Minister for Children, Disability, Equality and Integration Roderic O’Gorman
The entire premise of the 2004 Act, which we are bound to follow, is that investigations are held in private. That confidentiality applies to the evidence and records gathered by the inquiry. It is central to allow testimony be given freely.
— Roderic O’Gorman TD (@rodericogorman) October 13, 2020
Minister for Children, Disability, Equality and Integration Roderic O’Gorman responds (above) to criticism of the Government’s bill to allow the Mother and Baby Homes Commission’s archive to be sealed for 30 years (except for a database on mothers and children detained in 11 institutions which it wants to give to TUSLA).
‘The Bill shows the Oireachtas is not bound by the provisions of the 2004 Commissions of Investigation Act. It can legislate – as it is intending to do regarding the database & records it wants to send to TUSLA – to ‘un-seal’ material gathered or created by the Commission.
The Commissions of Investigation Act 2004 was never the appropriate legislation on which to base an inquiry into grave and systematic human rights abuse, including enforce disappearance, because of its provisions around confidentiality. I and many others argued this in 2015.
The 2004 Act did not absolutely require the Commission to proceed in private. The Commission had discretion under the 2004 Act to conduct some of its inquiry in public. It chose not to do so. As we and global law firm Hogans Lovells recorded in the @clann_project report, the Commission refused requests for public hearings without giving specific reasons.

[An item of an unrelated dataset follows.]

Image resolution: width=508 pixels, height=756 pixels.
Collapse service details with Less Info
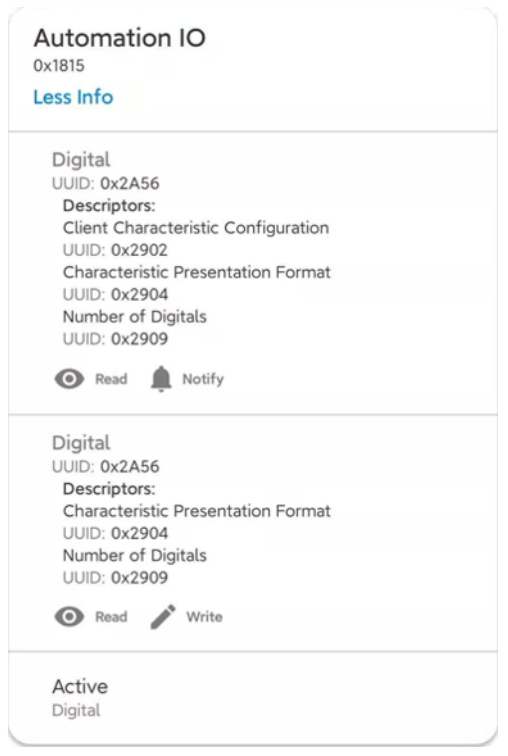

Since 2018, the GDPR & Data Protection Act 2018 has applied to records gathered by Commissions of Investigation, with the proviso that personal data can only be withheld (see s198 of 2018 Act):
‘To safeguard the effective operation of commissions and the future cooperation of witnesses.’
How could allowing survivors of forced family separation and relatives of disappeared and deceased infants to access personal data hamper the Commission’s effective operation?
More to the point, once the Commission is finished and the archive held by the Minister, how could the exceptions to the right of personal data access set out in s198 of the 2018 Act apply?
So, even under current legislation, it seems the archive should not be fully ‘sealed’.
The Minister seems to argue that the ‘sealing’ of the entire archive in his office for 30 years (save for what goes to TUSLA) is in the interests of those who suffered abuse.
The Government argued the same in support of the Retention of Records Bill 2019 – seeking to seal for 75 yrs every single document in the archives of the Ryan Commission and the Residential Institutions Redress Board.
Several points need to be understood here:
1. Nobody is requesting that the public have access to the personal data of those affected.
2. The Commission of Investigation gave people no choice: it held no public hearings and it refused to allow anyone have a transcript of the evidence they gave to the Commission. (Nor did it allow access to any personal data or information about deceased relatives that it held.)
3. Those affected by the abuse under investigation should, under European human rights law, have been enabled to participate properly in the inquiry and to see the evidence coming in from the State and other institutions responsible for the family separation system.
4. They should now have the option of receiving a copy of all of their personal data and information about disappeared family members that the Commission gathered, and they should be entitled to their own transcript of evidence.
5. Crucially, the Minister must inform the public of what kinds of records he intends to seal for 30 years. They likely include innumerable state and institutional administrative records, which are crucial to piecing together how the system of forced family separation operated.
6. Those who suffered grave and systematic human rights abuses have the right, not only to know what happened to them or their relative, but ALSO to have the truth of the system told publicly -in the sense of releasing administrative records, which can be anonymised as necessary.
There has been little to no legal accountability for so-called ‘historical’ institutional, adoption and gender-based abuse in Ireland – no systematic measures to allow access to court or to ensure prosecutions. Barriers are everywhere.
The least we can do is tell the whole truth.
Both the Minister and the Oireachtas have full power to give access to the archive for those personally affected – now.
After that, the question of national education needs to be addressed. A dedicated archive and museum could be an alternative response, not only to the issue of the Mother and Baby Homes Commission archive, but also to the current secrecy of the McAleese archive which contains all state records on the Magdalene Laundries – and the archives of the Ryan Commission and RIRB which are currently in limbo.
In January 2020, the Information Commissioner found (in the case of Mrs P) that the Department of the Taoiseach cannot continue to claim that it is holding the McAleese archive ‘for safe keeping’ and not for the purposes of Freedom of Information.
Last November the Oireachtas Education and Skills Committee rightly decided that the Retention of Records Bill 2019 would cause further abuse.
The time has come for a holistic, mature response to our history – one that becomes us as the nation we want to and really could be.’
Last Friday: Access Denied
The Government is progressing this Bill at lightning speed. Yet the relatives of disappeared women and children throughout the country, and living survivors and adopted people, have been denied any access to the Commission of Investigation’s archive.
Witnesses have even been denied a transcript of the evidence that they gave to the Commission of Investigation.
The ‘sealing’ of abuse records has to end.